Without an LLM you'd have to build a multi-step workflow that takes the CSV and presents a field mapping interface to users along with a format selector for the date and price fields.

Or you could dispense with all that and just prompt an LLM to write a script that extracts the relevant data from the user's CSV, then run that script immediately to get the data you need for further processing.

Using an LLM, you can create bespoke code for each input at runtime rather than constrain input to meet the expectations of your code. It's not too hard to see the same approach working for JSON or XML data, arbitrary log data, even HTML or PDF data. And once you have the code, you can cache it and run it on similar-looking future input without an inference round-trip.

This is pretty wild, but it works because LLMs can write code fast. When I first started making web applications it was common to just edit some scripts in your production server's cgi-bin directory and hit save. The next page view on your site would then immediately run the new code. The pace of iteration was incredible, but you'd endure a few seconds (or even minutes) of downtime each time you forgot a semicolon. Every software professional knows you shouldn't edit code live in production.

But when you think about it, this principle became dogma because humans are unpredictable, unreliable and most importantly slow. It takes time to realize our mistakes, and even more time to correct them. An LLM can write code, run it, see an error, rewrite the code and retry all in the span of a second or two. That's less time than it takes VS Code to start up on my machine. No matter how careful we are, we'll forget a semicolon once in a while, and when we do it may take a few seconds (or even minutes) to realize our mistake. That much downtime is unacceptable for most production services.
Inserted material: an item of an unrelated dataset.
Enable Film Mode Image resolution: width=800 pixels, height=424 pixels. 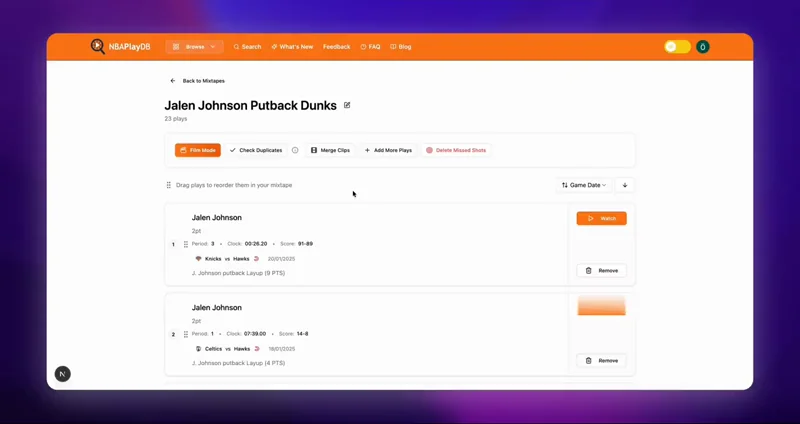pos(198,150)
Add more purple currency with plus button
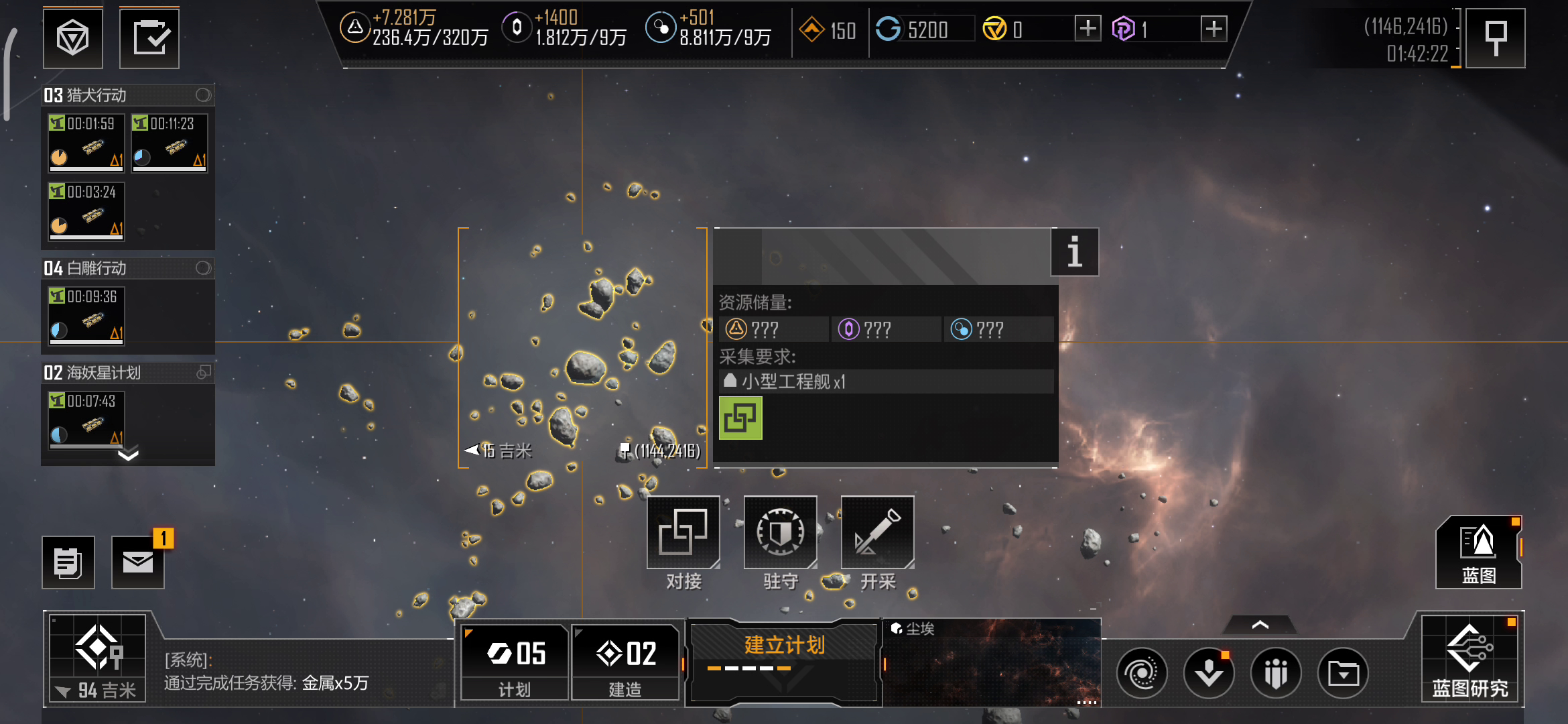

Of course though they are fast relative to humans, LLMs aren't exactly known for their reliability. But when specifically tasked with writing code, they are already quite good and getting better. Still, they aren't going to give you correct code 100% of the time. What we've learned is that a simple retry loop where you include the error message in a follow-on LLM prompt works remarkably well. And in cases where that fails after a couple of attempts you'll typically fall back to a user-facing error message explaining the failure and suggesting a manual reformat of the input.

We've found ourselves servicing this just-in-time programming system design because LLM-generated code is properly treated as untrusted, and we provide an isolated locked-down runtime for untrusted code execution. But the runtime is only one piece of a larger just-in-time programming platform that we're really excited to build. We've learned from our early customers that they'd also need help with:

  • A framework for integrating the write code, see error, retry loop
  • End-to-end testing
  • Runtime observability
  • Tailored LLM code output evaluation

We're just getting started on building the best-possible toolkit to put just-in-time programming into your production applications.